EDIT: There was one trade-off I didn't find an optimal solution for, and settled on resolving in favor of all-arrays as the more common choice (no change from master). If the elements to cat are all arrays, then the dimension-calculation in _typed_hvncat_dims is more efficient iterating over eachindex of the tuple and indexing into it. If the elements are a mixture of arrays and scalars, then iterating over the elements with enumerate is more efficient. If the situations are swapped, there's substantial overhead indexing into the tuple (mixed arrays and scalars), or substantial overhead performing the iteration itself (just arrays). Ultimately not a big impact, but a bit of gripe that the compiler can be fickle like that.

vtjnash

SGTM

vtjnash · 2025-10-16T16:31:35Z

@nanosoldier runbenchmarks(ALL, vs=":master")

nanosoldier · 2025-10-16T22:36:00Z

Your job failed.

BioTurboNick · 2025-10-27T19:41:44Z

Is the nanosoldier failure something to do with the PR, or does it just need to be rerun?

BioTurboNick · 2025-11-21T04:30:03Z

@vtjnash - should nanosoldier be rerun, or is something wrong that I need to fix?

vtjnash · 2025-11-21T18:04:42Z

@nanosoldier runbenchmarks(ALL, vs=":master")

nanosoldier · 2025-11-21T18:36:26Z

Your job failed.

vtjnash · 2025-11-21T19:45:12Z

It is a bug in BaseBenchmarks

      From worker 3:    ERROR: LoadError: UndefVarError: `WorldView` not defined in `BaseBenchmarks.InferenceBenchmarks`
      From worker 3:    Suggestion: this global was defined as `Compiler.WorldView` but not assigned a value.
      From worker 3:    Stacktrace:
      From worker 3:      [1] top-level scope
      From worker 3:        @ /home/nanosoldier/.julia/dev/BaseBenchmarks/src/inference/InferenceBenchmarks.jl:88

Co-authored-by: Andy Dienes <51664769+adienes@users.noreply.github.com>

BioTurboNick · 2026-02-20T05:44:02Z

I couldn't reproduce these slowdowns, unfortunately. I reverted the @inline because it doesn't seem to impact anything; I assume I saw a reason to do so originally, but I don't recall what it was.
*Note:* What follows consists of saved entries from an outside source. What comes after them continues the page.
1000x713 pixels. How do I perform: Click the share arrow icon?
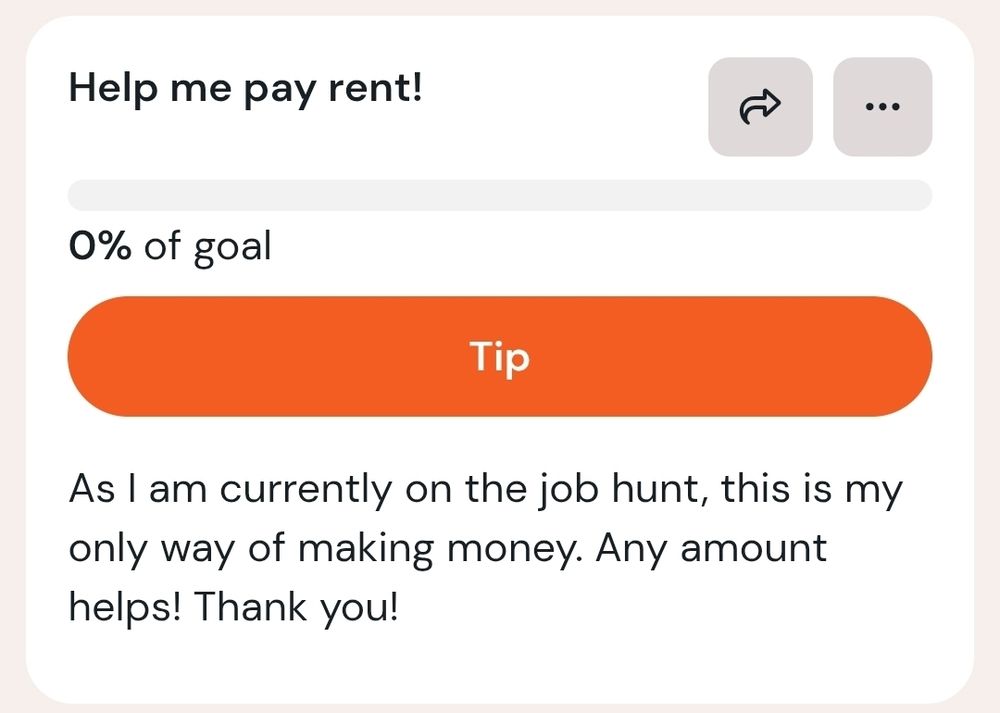[760, 107]
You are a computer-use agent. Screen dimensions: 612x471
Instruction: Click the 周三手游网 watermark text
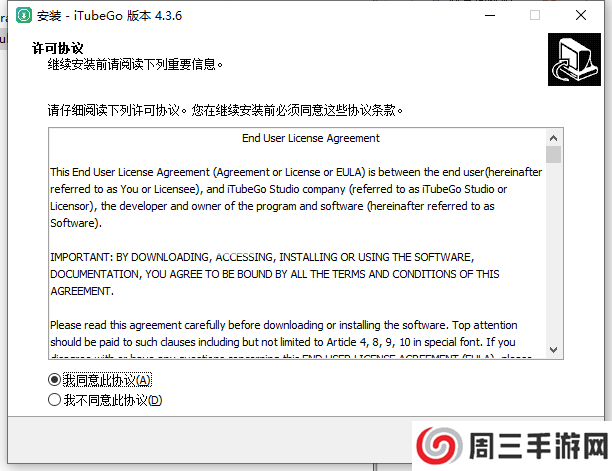click(x=539, y=446)
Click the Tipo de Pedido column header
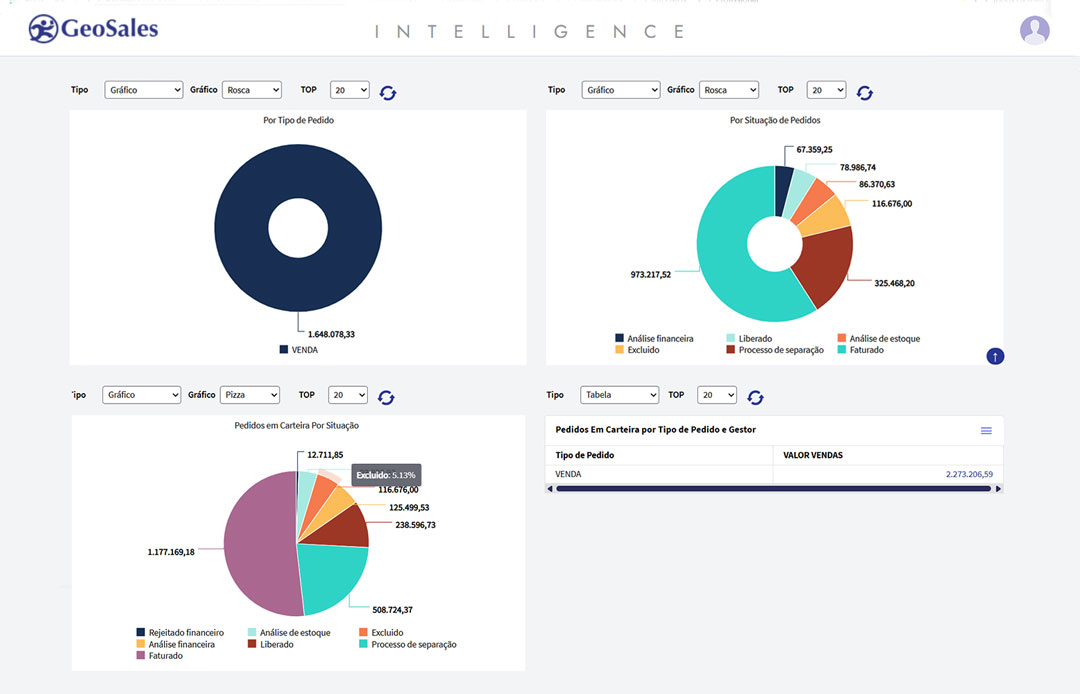This screenshot has width=1080, height=694. (585, 455)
BioTurboNick · 2026-02-20T07:05:31Z

I noticed that in this PR, I have the start of a fix for this regression: JuliaGPU/GPUArrays.jl#672

I would just need to gate the small-array scalar optimization on isa(a, Array), but I can save that for a following PR.

BioTurboNick · 2026-03-25T20:51:41Z

@KristofferC can we please get this into 1.12?
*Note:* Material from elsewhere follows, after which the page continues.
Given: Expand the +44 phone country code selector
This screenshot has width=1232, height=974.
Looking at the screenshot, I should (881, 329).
adienes · 2026-03-26T03:22:27Z

I think the consequences are still not entirely evaluated. e.g. I'm seeing this regression:

julia> using BenchmarkTools

julia> x = [1 2; 3 4;;; 5 6; 7 8];

julia> @btime [$x ;;; $x ;;;; $x ;;; $x];
  321.659 ns (6 allocations: 544 bytes) # master
  488.887 ns (10 allocations: 736 bytes) # PR

it might be easier to merge individual independent pieces of this PR. for example like the precomputed cumprod seems like an obvious strict win

BioTurboNick · 2026-03-27T15:26:13Z

I think the consequences are still not entirely evaluated. e.g. I'm seeing this regression:
julia> using BenchmarkTools

julia> x = [1 2; 3 4;;; 5 6; 7 8];

julia> @btime [$x ;;; $x ;;;; $x ;;; $x];
  321.659 ns (6 allocations: 544 bytes) # master
  488.887 ns (10 allocations: 736 bytes) # PR
it might be easier to merge individual independent pieces of this PR. for example like the precomputed cumprod seems like an obvious strict win

So, turns out this is what the @inline was for. 🙃

julia> x = [1 2; 3 4;;; 5 6; 7 8];

julia> using BenchmarkTools
[ Info: Precompiling BenchmarkTools [6e4b80f9-dd63-53aa-95a3-0cdb28fa8baf] (caches not reused: 1 for different Julia build configuration)
Precompiling BenchmarkTools finished.
  9 dependencies successfully precompiled in 24 seconds. 8 already precompiled.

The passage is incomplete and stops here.